Contrary to the critics, Iraq was not a diversion from the war on terror. Yet it could be diverting the enemy from America. As historian Paul Johnson has observed, “America obliged the leaders of international terrorism to concentrate all their efforts on preventing democracy from emerging in Iraq.” In other words, since the enemy is neither omnipotent nor omnipresent, he must pick his battles. And Iraq may prove to be his Alamo. But don’t take my word for it: As Musab Zarqawi, the most active and effective of bin Laden’s lieutenants, lamented in an intercepted missive about Iraq, “Our field of movement is shrinking and the grip around the Mujahidin has begun to tighten…Our enemy is growing stronger by the day…This is suffocation.”
Absent this global counteroffensive, bin Laden would be free to plan his war on civilization, rather than fighting to survive and avoid capture. Saddam would be biding his time and waiting for his chance to mete out revenge, rather than waiting for justice. Khalid Sheikh Mohammedwould be recruiting and bankrolling the next wave of suicide bombers to strike America, rather than rotting away in some undisclosed prison. Mohammed Atef would be planning something unthinkable for an unsuspecting corner of America. (As it is, he is dead and buried.) And Zarqawi would be plotting attacks on our cities rather than on our soldiers.
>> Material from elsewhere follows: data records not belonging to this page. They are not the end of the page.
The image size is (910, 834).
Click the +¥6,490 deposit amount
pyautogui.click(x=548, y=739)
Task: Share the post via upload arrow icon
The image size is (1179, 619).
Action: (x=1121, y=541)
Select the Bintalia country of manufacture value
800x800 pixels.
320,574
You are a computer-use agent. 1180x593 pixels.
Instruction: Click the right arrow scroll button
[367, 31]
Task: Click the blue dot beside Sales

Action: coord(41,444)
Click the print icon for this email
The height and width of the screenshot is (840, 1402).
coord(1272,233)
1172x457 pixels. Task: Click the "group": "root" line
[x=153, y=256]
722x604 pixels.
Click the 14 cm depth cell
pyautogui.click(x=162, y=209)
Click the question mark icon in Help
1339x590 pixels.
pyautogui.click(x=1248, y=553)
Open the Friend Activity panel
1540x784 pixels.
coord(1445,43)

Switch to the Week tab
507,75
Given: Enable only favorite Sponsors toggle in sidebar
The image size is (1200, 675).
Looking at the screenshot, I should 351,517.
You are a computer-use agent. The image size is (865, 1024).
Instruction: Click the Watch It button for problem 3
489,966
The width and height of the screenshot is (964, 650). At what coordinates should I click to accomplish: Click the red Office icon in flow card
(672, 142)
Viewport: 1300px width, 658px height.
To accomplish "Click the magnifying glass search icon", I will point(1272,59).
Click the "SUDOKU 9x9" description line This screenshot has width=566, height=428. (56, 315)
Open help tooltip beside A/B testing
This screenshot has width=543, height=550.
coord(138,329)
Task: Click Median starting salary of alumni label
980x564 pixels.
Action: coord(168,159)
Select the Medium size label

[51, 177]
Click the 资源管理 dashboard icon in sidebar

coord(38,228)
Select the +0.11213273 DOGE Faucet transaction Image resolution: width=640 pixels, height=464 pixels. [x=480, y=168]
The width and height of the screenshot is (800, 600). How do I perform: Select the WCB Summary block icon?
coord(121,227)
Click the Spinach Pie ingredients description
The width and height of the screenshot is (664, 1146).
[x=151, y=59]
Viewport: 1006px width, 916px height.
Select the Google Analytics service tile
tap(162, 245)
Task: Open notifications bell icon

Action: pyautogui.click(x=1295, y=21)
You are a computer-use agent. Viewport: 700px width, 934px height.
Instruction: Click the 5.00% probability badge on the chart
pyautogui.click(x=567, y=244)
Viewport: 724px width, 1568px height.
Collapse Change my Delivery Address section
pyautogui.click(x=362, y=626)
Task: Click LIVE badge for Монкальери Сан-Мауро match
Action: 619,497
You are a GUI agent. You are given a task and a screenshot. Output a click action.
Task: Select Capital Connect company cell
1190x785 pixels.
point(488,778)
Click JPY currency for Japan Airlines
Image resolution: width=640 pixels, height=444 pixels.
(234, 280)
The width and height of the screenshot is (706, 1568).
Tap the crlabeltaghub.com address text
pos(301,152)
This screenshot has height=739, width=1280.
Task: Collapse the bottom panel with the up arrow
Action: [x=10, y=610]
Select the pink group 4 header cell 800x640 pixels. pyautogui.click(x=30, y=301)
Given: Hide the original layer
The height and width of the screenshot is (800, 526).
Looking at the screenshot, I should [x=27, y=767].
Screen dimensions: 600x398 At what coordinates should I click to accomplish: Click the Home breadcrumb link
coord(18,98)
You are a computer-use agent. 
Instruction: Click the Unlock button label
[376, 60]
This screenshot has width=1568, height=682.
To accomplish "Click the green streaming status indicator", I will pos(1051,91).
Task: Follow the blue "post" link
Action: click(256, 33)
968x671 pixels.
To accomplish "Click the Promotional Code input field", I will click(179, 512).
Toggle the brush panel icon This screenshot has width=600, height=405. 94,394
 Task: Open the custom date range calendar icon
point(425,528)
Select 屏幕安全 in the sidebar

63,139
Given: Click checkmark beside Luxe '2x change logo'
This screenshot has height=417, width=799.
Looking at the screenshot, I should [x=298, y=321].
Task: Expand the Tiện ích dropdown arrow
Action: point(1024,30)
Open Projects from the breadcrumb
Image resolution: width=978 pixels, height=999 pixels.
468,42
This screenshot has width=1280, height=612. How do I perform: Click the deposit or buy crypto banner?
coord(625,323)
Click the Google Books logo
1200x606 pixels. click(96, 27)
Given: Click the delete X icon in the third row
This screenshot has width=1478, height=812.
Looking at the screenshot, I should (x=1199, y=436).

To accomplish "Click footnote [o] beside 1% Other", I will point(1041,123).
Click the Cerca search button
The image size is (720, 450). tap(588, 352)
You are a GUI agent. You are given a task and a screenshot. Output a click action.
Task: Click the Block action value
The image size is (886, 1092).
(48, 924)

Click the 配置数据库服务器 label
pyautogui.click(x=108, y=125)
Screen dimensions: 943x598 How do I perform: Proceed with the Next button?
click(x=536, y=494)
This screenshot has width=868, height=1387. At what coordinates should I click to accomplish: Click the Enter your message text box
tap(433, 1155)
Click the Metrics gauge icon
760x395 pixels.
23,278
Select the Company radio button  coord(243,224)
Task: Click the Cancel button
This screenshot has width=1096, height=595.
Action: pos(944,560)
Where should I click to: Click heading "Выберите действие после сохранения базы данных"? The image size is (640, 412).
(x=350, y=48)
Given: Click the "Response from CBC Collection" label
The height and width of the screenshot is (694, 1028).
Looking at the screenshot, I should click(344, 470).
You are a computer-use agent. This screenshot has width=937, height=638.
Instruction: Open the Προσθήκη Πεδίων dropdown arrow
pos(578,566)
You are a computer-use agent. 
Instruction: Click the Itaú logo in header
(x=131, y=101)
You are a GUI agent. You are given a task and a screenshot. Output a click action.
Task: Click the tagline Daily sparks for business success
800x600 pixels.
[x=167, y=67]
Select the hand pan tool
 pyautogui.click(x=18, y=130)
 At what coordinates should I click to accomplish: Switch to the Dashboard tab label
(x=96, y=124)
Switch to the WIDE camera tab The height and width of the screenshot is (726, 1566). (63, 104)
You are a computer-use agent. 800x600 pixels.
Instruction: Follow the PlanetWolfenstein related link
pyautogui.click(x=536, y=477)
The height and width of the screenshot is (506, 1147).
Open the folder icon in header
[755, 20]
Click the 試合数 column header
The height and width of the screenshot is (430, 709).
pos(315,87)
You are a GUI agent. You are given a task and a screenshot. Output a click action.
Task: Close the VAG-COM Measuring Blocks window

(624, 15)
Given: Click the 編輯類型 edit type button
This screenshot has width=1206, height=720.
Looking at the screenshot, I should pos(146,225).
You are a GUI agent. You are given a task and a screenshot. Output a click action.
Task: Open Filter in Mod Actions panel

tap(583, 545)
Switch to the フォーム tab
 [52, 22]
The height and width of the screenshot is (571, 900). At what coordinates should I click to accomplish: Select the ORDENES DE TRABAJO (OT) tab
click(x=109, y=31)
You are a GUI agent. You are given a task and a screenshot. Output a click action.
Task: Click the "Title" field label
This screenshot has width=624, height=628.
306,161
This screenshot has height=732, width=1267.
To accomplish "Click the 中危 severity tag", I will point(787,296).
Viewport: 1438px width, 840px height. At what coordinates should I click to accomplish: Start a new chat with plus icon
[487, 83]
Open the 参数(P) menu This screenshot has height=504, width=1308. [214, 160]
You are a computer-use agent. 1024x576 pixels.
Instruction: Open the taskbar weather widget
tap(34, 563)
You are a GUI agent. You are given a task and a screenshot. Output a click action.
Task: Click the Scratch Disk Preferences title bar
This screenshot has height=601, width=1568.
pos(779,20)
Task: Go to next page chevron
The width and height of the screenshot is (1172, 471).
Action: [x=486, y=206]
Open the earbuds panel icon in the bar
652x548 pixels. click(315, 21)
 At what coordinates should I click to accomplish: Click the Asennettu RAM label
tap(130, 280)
In short, US forces have shifted the field of battle away from America. And in the harsh calculus of a global war like this one, isn’t it preferable for military personnel to risk life and limb on foreign shores than for civilians to be evaporated on our own? Every sailor, soldier, airman and Marine I know would agree that it is. Their parents and peers may not accept or understand it, but perhaps their children and grandchildren will. If you doubt this, contrast the daily emptiness that haunted the widows and mothers of our World War II fallen with the freedom and opportunity that blessed the generations born since 1945.
But no matter how willing they are to stand between us and the enemy, between civilization and barbarism, our troops aren’t the ones who decide when and where to fight, or how long to stay once the shooting starts. Those decisions initially fall to the president and Congress, but ultimately it is the American people who decide when to bring the troops home.
And that brings us to Tuesday night’s address from Ft. Bragg. One reason this global counteroffensive has been successful to date is the ebb and flow between Bush and the American people: By and large, his arguments about the nature of the enemy—and the nature of the war required to neutralize the enemy—have resonated with the American people. When Bush has made his case forcefully and clearly, as in September of 2001, January and October of 2002, March of 2003, and November of 2004, the American people have responded and rallied. When he has allowed events to dictate policy or when he has allowed his administration to shift focus away from the war, as in summer 2002, spring 2004, and spring 2005, support among the American people has eroded.
At those times of drift and uncertainty, Bush has recalibrated his rhetoric, reminded Americans of the dangers, and reconnected with the people. That’s what was happening Tuesday night. Let us hope it worked, because the enemy has not been vanquished—and this war is far from over.